DappledThings · 15/10/2025 15:40

InMyShowgirlEra · 15/10/2025 15:29

How Christmassy of you.

Indeed. Peace and goodwill to all. Unless you don't celebrate in exactly the way I do and if your child dares to innocently say anything that RUINS THE MAGIC (tm) for my child I will destroy you.

Lovely attitude.

Imissgoldengrahams · 15/10/2025 15:41

Imissgoldengrahams · 15/10/2025 15:34

My son is 11 and genuinely believes.
I've heard him talk to his friends and they've all said he is real.
My son cried yesterday because the tooth fairy didn't visit him and take away his tooth

Also I was 13 😂

Mydoglovescheese · 15/10/2025 16:25

@ImissgoldengrahamsPlease tell your DS before he goes to secondary school. His life will be a misery if any of the other kids find out he still believes in Santa. I taught year 6 for many years and I can’t remember any kids who still believed.

girlfriend44 · 15/10/2025 16:27

Ban xmas altogether.its brainwashing.
Who needs presents just because someone said a baby was born sometime in December. A virgin birth.
Because this fairytale was banded around and people got brainwashed we still have this horrible thing called Christmas every 12 months.

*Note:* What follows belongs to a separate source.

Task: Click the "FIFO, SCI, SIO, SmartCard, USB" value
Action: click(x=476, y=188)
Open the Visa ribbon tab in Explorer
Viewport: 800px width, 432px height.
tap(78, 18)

Calamitousness · 15/10/2025 16:50

wow @girlfriend44 at the very least it’s a day surrounded by great food and drink and family. What’s not to like! I love Christmas so I’m your polar opposite. I love giving and receiving gifts. I loved the magic of Santa when kids were young. I get that some people do it differently but surely a day of happiness can’t be hated. Even if I was alone I’d love it and have a great time to myself, indulging in whatever I wanted and watching whatever crap I want. Do you dislike other days and occasions?